TASK STATEMENT:
From the records below, copy the lines that include "This".

RECORDS SHOWN:

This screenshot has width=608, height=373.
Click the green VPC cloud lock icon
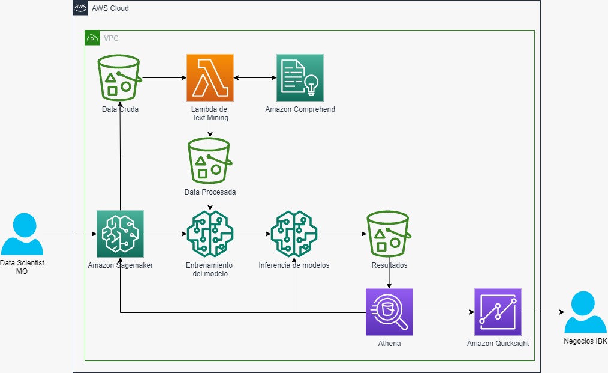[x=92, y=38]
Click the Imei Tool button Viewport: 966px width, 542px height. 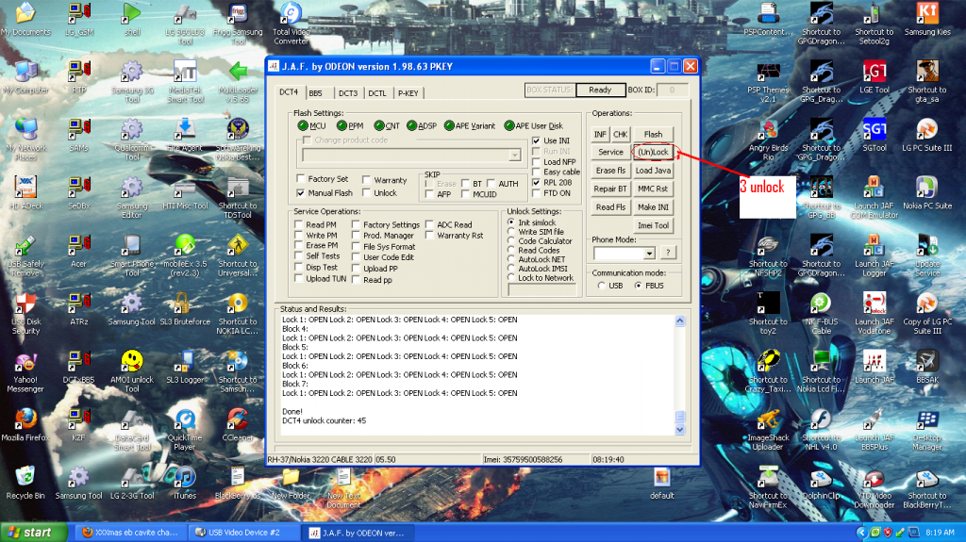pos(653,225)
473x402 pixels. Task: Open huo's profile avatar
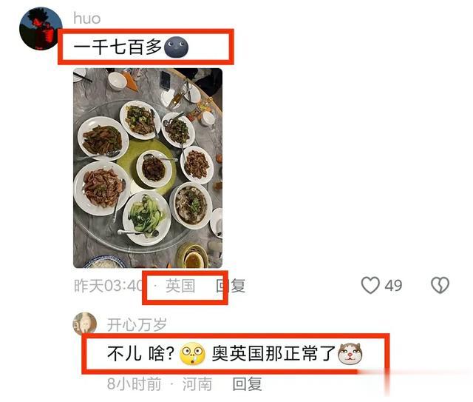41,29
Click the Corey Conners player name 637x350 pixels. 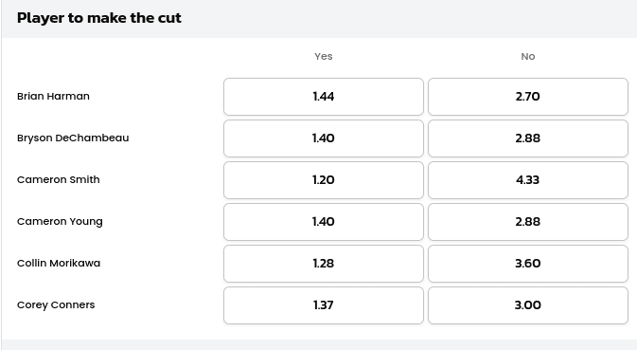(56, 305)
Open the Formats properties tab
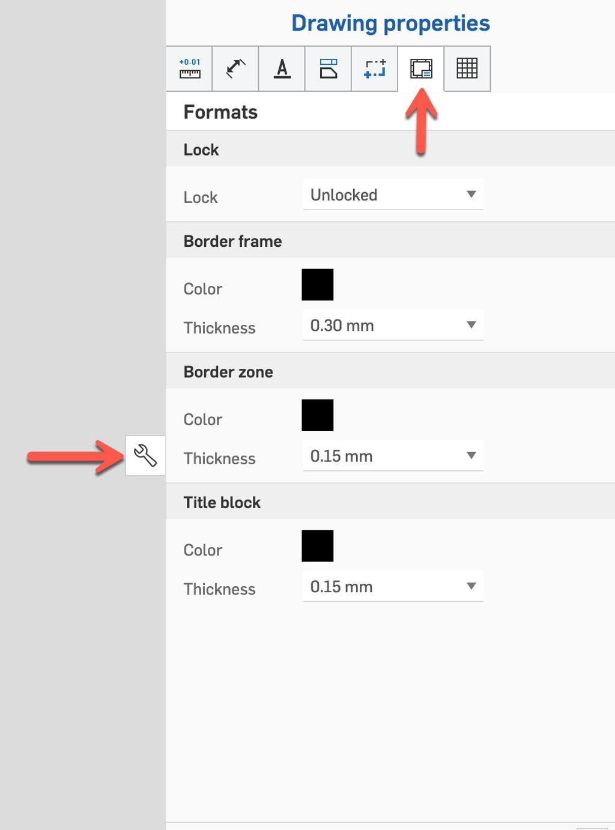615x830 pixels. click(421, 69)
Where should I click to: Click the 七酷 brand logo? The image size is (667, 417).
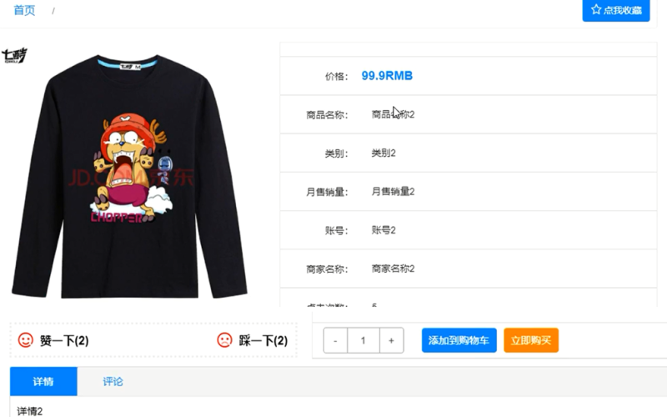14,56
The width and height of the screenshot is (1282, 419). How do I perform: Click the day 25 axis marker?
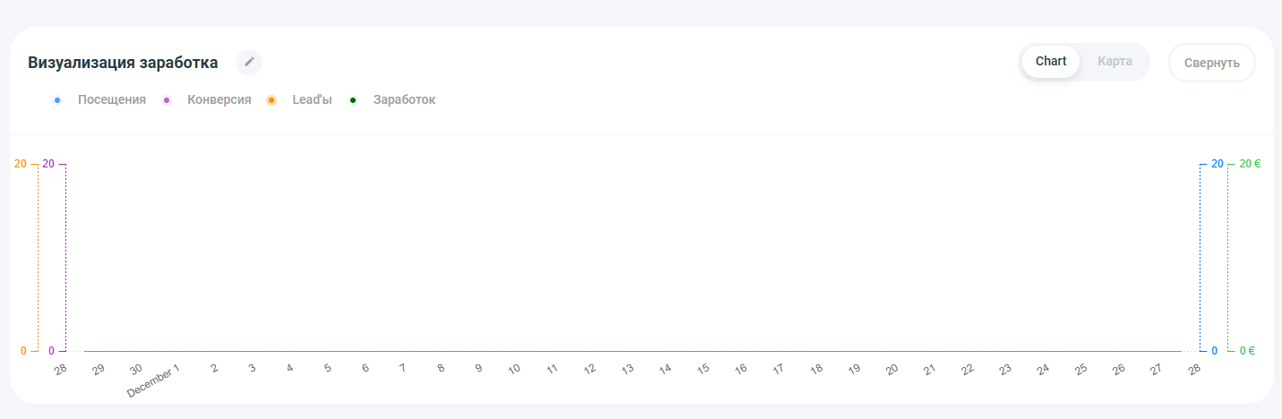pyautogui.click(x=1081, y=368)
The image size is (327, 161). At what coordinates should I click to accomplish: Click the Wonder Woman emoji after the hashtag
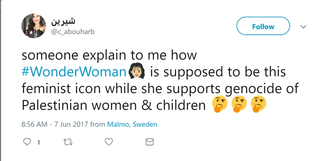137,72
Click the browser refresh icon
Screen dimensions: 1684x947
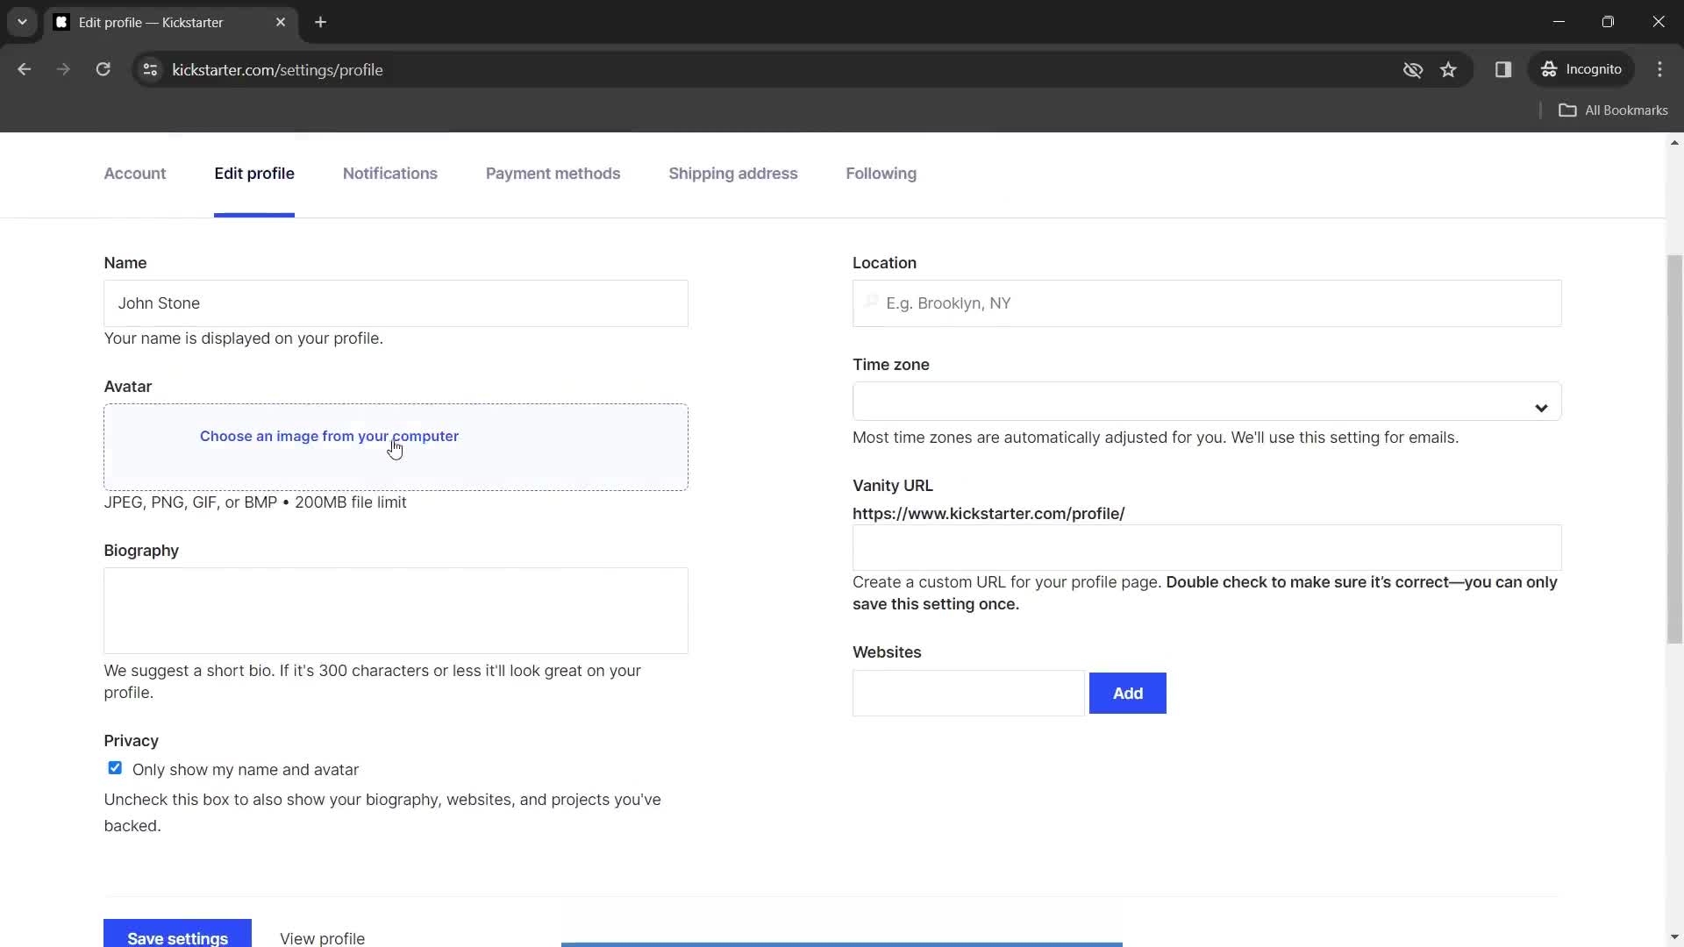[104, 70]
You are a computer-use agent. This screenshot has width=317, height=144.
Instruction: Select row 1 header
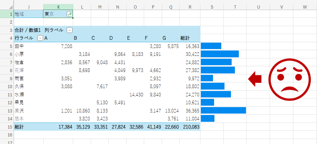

THE ANSWER:
This screenshot has width=608, height=373.
You are a computer-use agent. This screenshot has width=317, height=144.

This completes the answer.